▸ **Kaynak metin**:
Emsal Mahkeme Kararı İstanbul 14. Asliye Ticaret Mahkemesi 2022/501 E. 2023/377 K. 15.05.2023 T.

Görüntülediğiniz mahkeme kararı kesinleşmiş bir karardır.

T.C.
İSTANBUL
14. ASLİYE TİCARET MAHKEMESİ

ESAS NO : 2022/501 Esas
KARAR NO : 2023/377
DAVA : İtirazın İptali (Hizmet Sözleşmesinden Kaynaklanan)
DAVA TARİHİ : 27/07/2022
KARAR TARİHİ : 15/05/2023

Mahkememizde görülmekte olan İtirazın İptali davasının yapılan açık yargılaması sonunda,
GEREĞİ DÜŞÜNÜLDÜ:
Davacı vekilinin Mahkememize tevzi edilen dava dilekçesinde özetle; müvekkilinin 25.04.2018 tarihli sözleşme gereğince davalı şirkete güvenlik hizmeti verdiğini, aralarında asıl işveren-alt işveren ilişkisinin olduğunu, dava dışı … …’ın 14.09.2018-17.04.2020 tarihleri arasında davalı şirket bünyesinde görevlendirildiğini, bu personel tarafından … İş Mahkemesinin 2020/… Esas sayılı dosyasında işçilik alacakları davası açıldığını, mahkemece kısmen lehe kısmen aleyhe hüküm kurulduğunu, aleyhe sonuçlanan kısımlardan dolayı işçilik alacakları ve yargılama giderleri toplamı 10.959,00-TL’nin 05.12.2021 tarihinde ödenmek zorunda kalındığını, dava dışı işçinin iş akdinin sonlanmasının davalının görev dışı işler yaptırmasından kaynaklandığını, sözleşmenin 5.6 maddesinde bu hususlarda müvekkilinin sorumluluğunun olmadığının düzenlendiğini, yapılan ödemenin davalıdan tahsili için düzenlenen faturanın ödenmemesi üzerine …. İcra müdürlüğünün 2022/… Esas sayılı dosyasında icra takibi başlatıldığını, 28.03.2022 tarihinde haksız ve yersiz itiraz ile takibin durduğunu, bu itirazın mesnetsiz ve hukuka aykırı olması sebebiyle iptaline, takibin devamına, takip konusu meblağın %20’sinden az olmamak üzere icra inkar tazminatına hükmedilmesine karar verilmesini talep ve dava etmiştir.

▸ **Görev 1**:
Aşağıdaki girdilerin "The height and width of the screenshot is (716, 1200)." ifadesini içeren satırla başlayıp girdilerin son satırıyla biten bölümünü, iki uç satır da dahil olmak üzere boş satırları atlayarak numaralı liste halinde düzenleyin.
Mahkeme kararı ile aşağıdaki girdiler birbirinden bağımsız malzemelerdir.

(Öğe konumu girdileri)
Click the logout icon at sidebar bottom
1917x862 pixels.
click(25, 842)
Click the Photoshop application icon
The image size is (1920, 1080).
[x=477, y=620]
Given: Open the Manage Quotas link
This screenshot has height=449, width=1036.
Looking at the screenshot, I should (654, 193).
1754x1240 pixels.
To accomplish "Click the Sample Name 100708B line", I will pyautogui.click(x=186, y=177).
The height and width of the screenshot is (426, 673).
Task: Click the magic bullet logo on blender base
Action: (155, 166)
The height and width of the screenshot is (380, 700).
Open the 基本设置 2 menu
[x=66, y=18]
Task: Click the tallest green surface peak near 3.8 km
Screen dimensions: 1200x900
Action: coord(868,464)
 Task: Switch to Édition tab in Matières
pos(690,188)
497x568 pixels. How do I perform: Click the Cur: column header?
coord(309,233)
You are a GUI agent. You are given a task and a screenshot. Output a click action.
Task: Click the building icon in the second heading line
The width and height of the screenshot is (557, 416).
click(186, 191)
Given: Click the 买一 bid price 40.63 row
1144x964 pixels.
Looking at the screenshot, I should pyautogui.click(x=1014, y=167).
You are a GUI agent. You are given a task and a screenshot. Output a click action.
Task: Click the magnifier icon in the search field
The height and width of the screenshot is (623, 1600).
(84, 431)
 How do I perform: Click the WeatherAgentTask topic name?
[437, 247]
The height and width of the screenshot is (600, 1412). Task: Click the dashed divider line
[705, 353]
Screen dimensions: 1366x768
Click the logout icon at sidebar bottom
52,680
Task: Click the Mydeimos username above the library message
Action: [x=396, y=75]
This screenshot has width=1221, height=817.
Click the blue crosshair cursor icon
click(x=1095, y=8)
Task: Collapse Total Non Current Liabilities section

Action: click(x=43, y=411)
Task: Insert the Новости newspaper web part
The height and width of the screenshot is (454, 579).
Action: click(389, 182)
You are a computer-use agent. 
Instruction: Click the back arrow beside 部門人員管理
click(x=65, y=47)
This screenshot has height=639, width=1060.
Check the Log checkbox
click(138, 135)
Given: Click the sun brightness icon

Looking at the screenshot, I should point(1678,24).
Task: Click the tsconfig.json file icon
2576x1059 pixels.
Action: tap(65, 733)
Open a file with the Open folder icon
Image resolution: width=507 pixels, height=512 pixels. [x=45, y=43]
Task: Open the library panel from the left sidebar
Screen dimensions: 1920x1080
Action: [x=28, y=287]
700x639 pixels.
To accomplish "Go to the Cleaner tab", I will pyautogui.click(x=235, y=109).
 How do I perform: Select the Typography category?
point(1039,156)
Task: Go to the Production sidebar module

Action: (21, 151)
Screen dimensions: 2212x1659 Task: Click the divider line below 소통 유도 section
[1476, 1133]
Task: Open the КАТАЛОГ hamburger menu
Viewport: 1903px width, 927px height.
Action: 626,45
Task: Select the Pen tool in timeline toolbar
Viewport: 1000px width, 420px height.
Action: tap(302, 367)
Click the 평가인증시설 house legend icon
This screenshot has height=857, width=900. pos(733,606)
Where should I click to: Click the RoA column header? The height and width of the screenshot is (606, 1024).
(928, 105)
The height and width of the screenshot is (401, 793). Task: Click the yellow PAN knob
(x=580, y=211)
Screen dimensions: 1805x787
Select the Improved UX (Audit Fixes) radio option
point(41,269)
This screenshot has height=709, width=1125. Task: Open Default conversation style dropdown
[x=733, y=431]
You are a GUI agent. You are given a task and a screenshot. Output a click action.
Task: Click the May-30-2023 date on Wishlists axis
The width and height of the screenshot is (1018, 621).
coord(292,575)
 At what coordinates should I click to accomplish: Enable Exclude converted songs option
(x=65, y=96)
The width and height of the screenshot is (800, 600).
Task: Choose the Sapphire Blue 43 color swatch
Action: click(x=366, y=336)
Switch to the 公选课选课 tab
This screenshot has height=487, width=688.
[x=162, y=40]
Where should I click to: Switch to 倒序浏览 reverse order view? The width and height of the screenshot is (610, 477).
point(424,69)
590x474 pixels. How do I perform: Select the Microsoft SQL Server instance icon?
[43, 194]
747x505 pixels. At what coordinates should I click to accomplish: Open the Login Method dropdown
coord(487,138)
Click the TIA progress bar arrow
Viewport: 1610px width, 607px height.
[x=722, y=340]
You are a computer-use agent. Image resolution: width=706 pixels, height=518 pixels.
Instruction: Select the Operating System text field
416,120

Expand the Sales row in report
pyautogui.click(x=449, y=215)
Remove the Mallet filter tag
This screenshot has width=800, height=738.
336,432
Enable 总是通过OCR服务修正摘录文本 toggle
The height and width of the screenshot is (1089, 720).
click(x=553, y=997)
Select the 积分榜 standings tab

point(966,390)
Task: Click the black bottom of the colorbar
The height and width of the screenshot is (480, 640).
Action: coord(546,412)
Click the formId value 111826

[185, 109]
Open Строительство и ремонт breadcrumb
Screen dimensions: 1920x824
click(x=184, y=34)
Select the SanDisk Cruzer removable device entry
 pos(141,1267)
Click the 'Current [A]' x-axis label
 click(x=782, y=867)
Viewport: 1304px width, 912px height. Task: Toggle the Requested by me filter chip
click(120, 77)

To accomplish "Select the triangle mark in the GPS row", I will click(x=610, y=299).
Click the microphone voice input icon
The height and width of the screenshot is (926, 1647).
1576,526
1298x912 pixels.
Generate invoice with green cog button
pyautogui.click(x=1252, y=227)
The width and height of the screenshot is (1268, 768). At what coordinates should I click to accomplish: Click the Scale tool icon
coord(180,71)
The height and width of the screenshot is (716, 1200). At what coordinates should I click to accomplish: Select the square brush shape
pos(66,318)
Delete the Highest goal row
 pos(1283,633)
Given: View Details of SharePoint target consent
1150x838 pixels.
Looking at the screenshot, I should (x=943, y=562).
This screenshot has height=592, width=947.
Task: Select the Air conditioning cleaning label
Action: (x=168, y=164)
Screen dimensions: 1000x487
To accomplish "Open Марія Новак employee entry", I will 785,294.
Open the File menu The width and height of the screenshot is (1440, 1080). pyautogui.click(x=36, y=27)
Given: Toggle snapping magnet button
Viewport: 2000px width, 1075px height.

▸ **Görev 2**:
Mahkeme kararını kaldığı yerden alarak sürdürün.

▸ **Görev çıktısı 1**:
1. The height and width of the screenshot is (716, 1200). At what coordinates should I click to accomplish: Select the square brush shape
2. pos(66,318)
3. Delete the Highest goal row
4.  pos(1283,633)
5. Given: View Details of SharePoint target consent
6. 1150x838 pixels.
7. Looking at the screenshot, I should (x=943, y=562).
8. This screenshot has height=592, width=947.
9. Task: Select the Air conditioning cleaning label
10. Action: (x=168, y=164)
11. Screen dimensions: 1000x487
12. To accomplish "Open Марія Новак employee entry", I will 785,294.
13. Open the File menu The width and height of the screenshot is (1440, 1080). pyautogui.click(x=36, y=27)
14. Given: Toggle snapping magnet button
15. Viewport: 2000px width, 1075px height.

▸ **Görev çıktısı 2**:
Davalı vekilinin Mahkememize sunmuş olduğu cevap dilekçesinde özetle; davacıdan güvenlik hizmeti alındığını, davacı çalışanı dava dışı … ‘ın devamsızlık yapmaya başladığını, daha sonra da işçilik alacaklarını bahane göstererek müvekkili ve davacı aleyhine dava açtığını, mahkeme kararının hatalı olduğunu, davanın sadece kıdem tazminatı yönüyle lehine sonuçlandığını, fazla mesai, hafta tatili, UBGT alacakları yönünden reddedildiğini, davacı ile aralarında asıl işveren alt işveren ilişkisi olsa dahi iç ilişkide sorumluluğun davacıda olduğunu, icra takibinin haksız olması sebebiyle yapılan itiraz sonrası takbin durduğunu, kabul anlamına gelmemek üzere sorumluluğun sadece anaparadan olabileceğini, diğer fer’ilerden sorumlu olunmadığını, tüm bu açıklanan nedenlerle haksız davanın reddini, davacının %20’den az olmamak üzere kötü niyet tazminatına hükmedilmesini, yargılama giderleri ve vekalet ücretinin davacı tarafa yükletilmesine karar verilmesini talep etmiştir.
… İş Mahkemesinin 2020/… Esas sayılı dava dosyası (dava dışı işçinin işçi alacağı) ile ödemeye yönelik …. İcra Müdürlüğünün 2022/… Esas sayılı dosyalarının UYAP üzerinden celp edilerek, dosya kapsamına alınmıştır.
İcra takip dosyasının incelenmesinde, davacının …. İcra Dairesinin 2022/… Esas sayılı takip dosyasında sözleşme gereği fatura alacağından kaynaklanan 11.156,26 asıl alacak üzerinden takip yapıldığı, borçluya ödeme emrinin 22/03/2022 tarihinde tebliğ edildiği, borçlunun da süresi içerisinde 28/03/2022 tarihinde borca itiraz ettiği, borca itirazla birlikte takibin durduğu, dava İİK’nın 67. maddesi düzenlenen bir yıllık hakdüşürücü süre içinde açıldığı görülmüştür.
İş ve Sosyal Güvenlik Uzmanı bilirkişinin 10/03/2023 tarihli raporunda özetle; Dava dışı … …’dan dolayı 03.12.2021 tarihinde ödenmek zorunda kalınan 10.959,00TL’den 10.779,81TL’sinin davalı firma sorumluluğunda olduğu, aşan kısım olan (10.959,00-10.779,81) =179,19TL’den sorumluluğunun bulunmadığı, icra inkar tazminatı ve oranına ilişkin hususun Sayın Mahkemenin takdirinde olduğu sonuç ve kanaatine varıldığı bildirilmiştir.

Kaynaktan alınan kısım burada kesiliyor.